After digging through the esxtop data as clones were being created, I could see KAVG/Latency across all RAID sets jumps to as high as 6000ms right before all disk activity on the system eventually stops.

It didn’t matter what configuration I tried, it was present with a fresh install of ESXi 6.0 U2, and after applying the latest host patches. It was present on the out of box UCS firmware of 2.0(10), and with the stock RAID drivers from the Cisco ISO. It was present after updating the firmware, and the drivers. It also happened regardless of if the RAID controller write back cache was enabled/disabled for the various groups.

Cisco is very particular about making ESXi drivers for their components match their UCS compatibility matrix, so before I decided to give TAC a call, I made sure (again) that everything matched exactly. TAC ended up reviewing the same logs, to determine if this was a hardware issue, and while they made a couple of suggestions for adjustments, they were not successful in diagnosing a root cause. Yet, they insisted based on what they were seeing that it was not a hardware issue.

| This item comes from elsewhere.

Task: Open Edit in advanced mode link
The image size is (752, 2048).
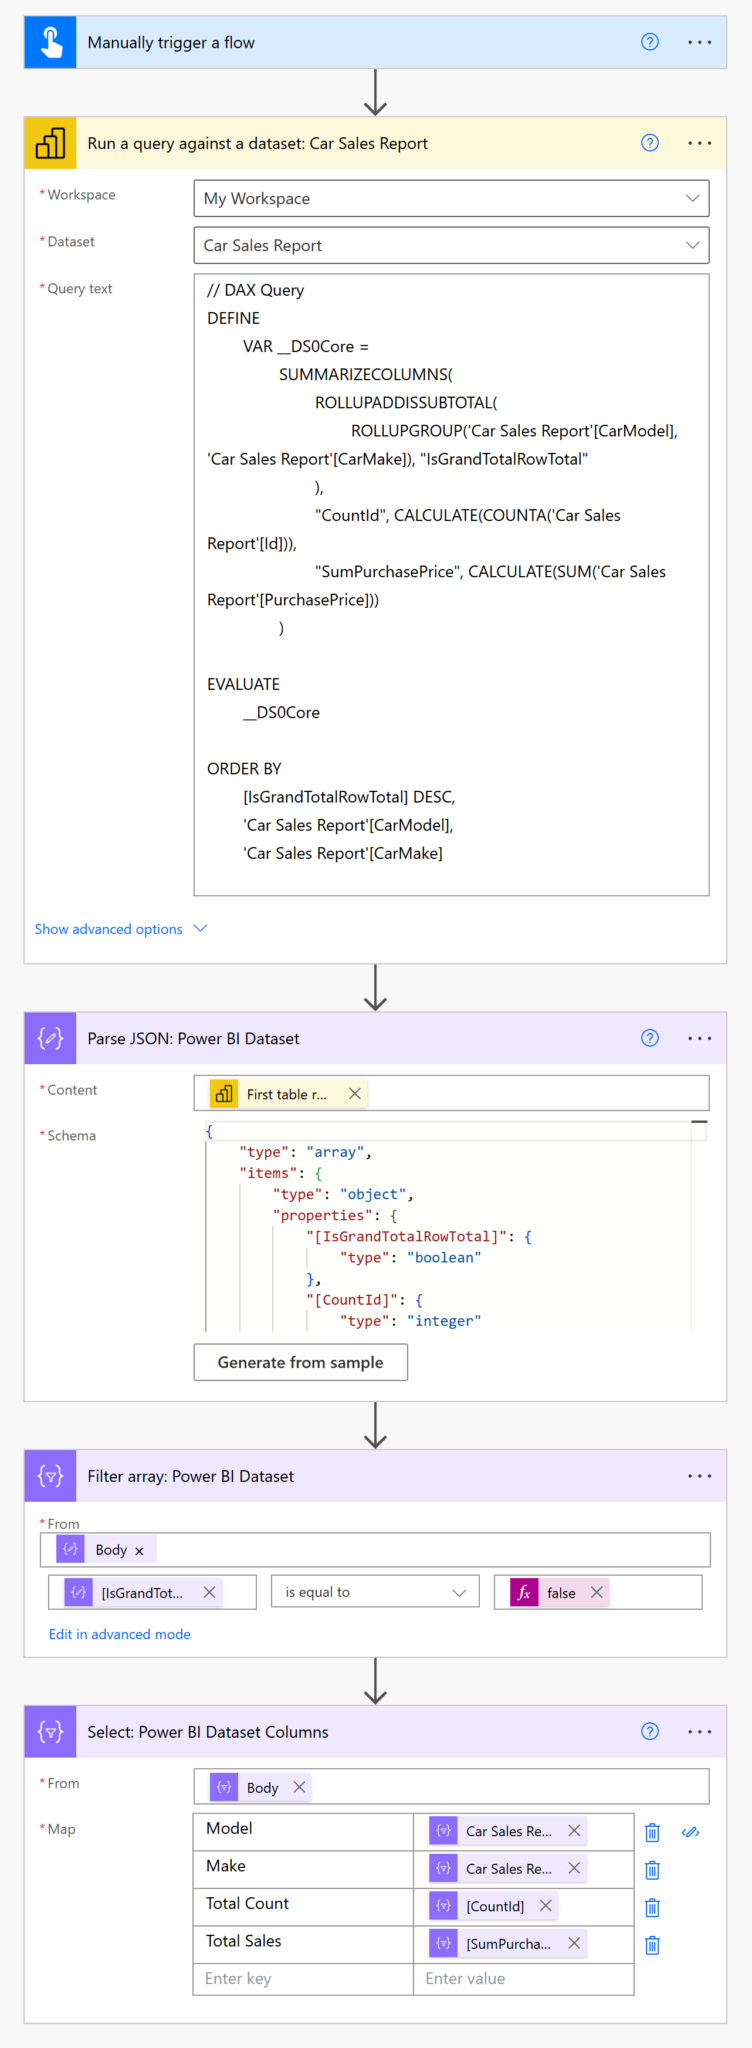Action: 119,1633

With this particular customer, we were also impacted by a variety of issues relating to the health of the DNS and Active Directory environment. With that in mind, we decided to focus on fixing the other environmental issues and in the meantime, not overload the UCS box until a deeper analysis could be done.

Try Try Again

A day or so into the second setup at another customer, and I encountered the exact same issues. This time with a Windows 10 x64 image, and View 7.0.2. The same crazy latency numbers under any amount of significant load, until the entire box stopped responding.

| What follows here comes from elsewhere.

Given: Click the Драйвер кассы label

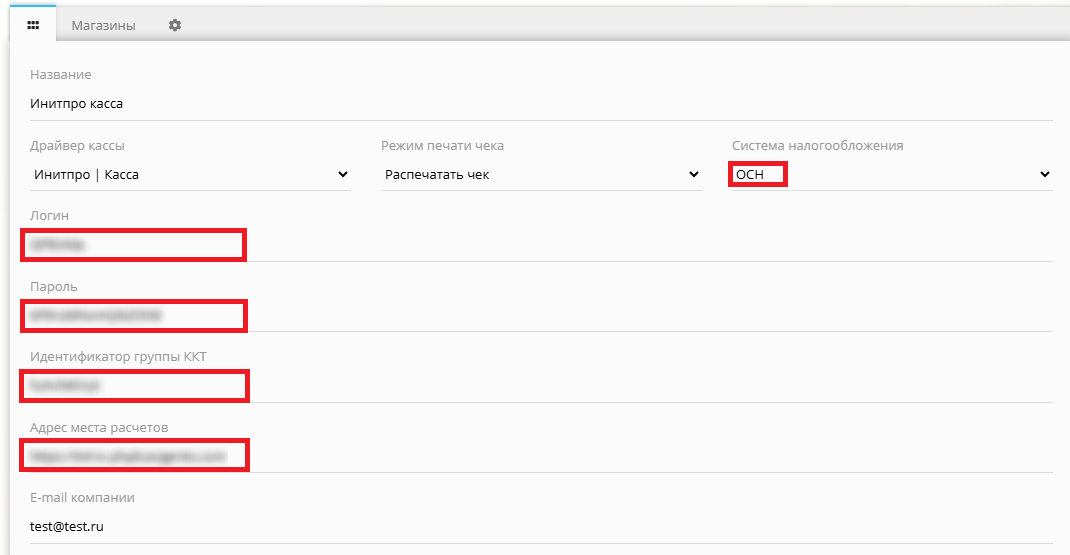Looking at the screenshot, I should pos(77,145).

The physical configuration differed slightly in that we were integrating the C-Series UCS into the customers fabric interconnects, so the firmware and driver versions were even more different than the first host which was a standalone configuration connected to the customer’s network. After digging into it again with a fresh brain, and more perspective, I found the cause.

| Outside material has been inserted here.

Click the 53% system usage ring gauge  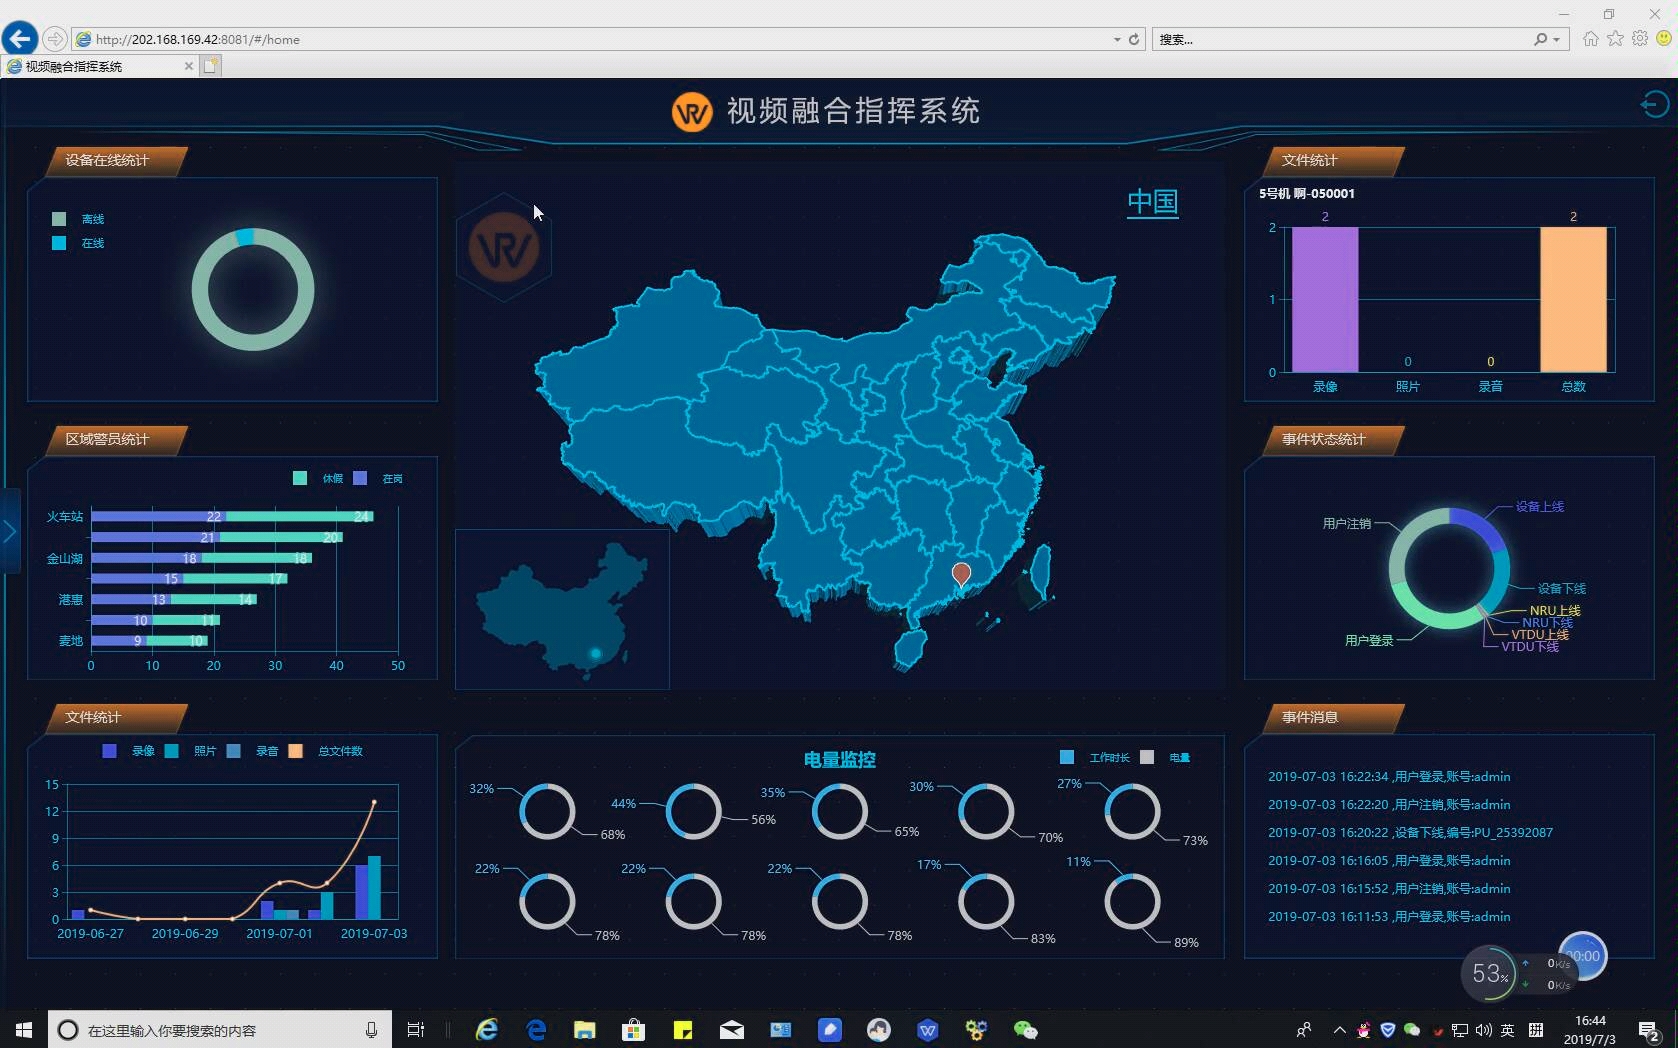click(1489, 973)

I started looking through the RAID controller driver details again. In both cases, VMware uses the LSI_MR3 driver as the default driver for the Cisco 12G RAID (Avago) controller in ESXi 6.0 U2. In both environments I verified that we were running the suggested driver versions based on the Cisco UCS compatibility matrix, and we were. So I started digging at this controller and wondered what VMware suggests for VSAN (keeping in mind we aren’t running VSAN at either site) and sure enough, they DO NOT suggest using the LSI_MR3 driver, but instead list the “legacy” MEGARAID_SAS driver as their recommendation, for the exact same controller.

After applying the alternative driver, I’ve not been able to break the systems.

What is odd, is that this appears to be related specifically to Cisco’s version of the controllers.

This week I did a similar host setup (although not for View) using a bunch of local SSD/SAS drives in a Dell PowerEdge 730xd, with their 12G PERC H730 RAID cards (which from what I can see appear to be rebranded versions of the same controller) and VMware’s compatibility matrix has the LSI_MR3 drivers listed.

I left those drivers enabled, and the customer ran a series of agressive PostgreSQL benchmarks against the SSD sets, with impressive results, and no issues from the host.

So, long story short, if you’re using local RAID sets for anything other than some basic boot volumes that don’t need any serious I/O, with the Cisco 12G RAID controller, you don’t want to use the Cisco recommended drivers.

Installation instructions

  • Download the new driver (for ESXi 6.0 U2)
  • Extract the .vib file from the driver bundle and copy it to a datastore on the host
  • Enable SSH on the host and connect to it via your terminal application of choice
  • Apply the driver from the SSH session and disable the old one.
  • Reboot the host
  • Reconnect via SSH, and run core adapter list command to verify it’s active

This should verify that your RAID controller (typically either vmhba0 or vmhba1 is now using the megaraid_sas driver. If the “UID” is listed as “Unknown” in this readout, it’s normal.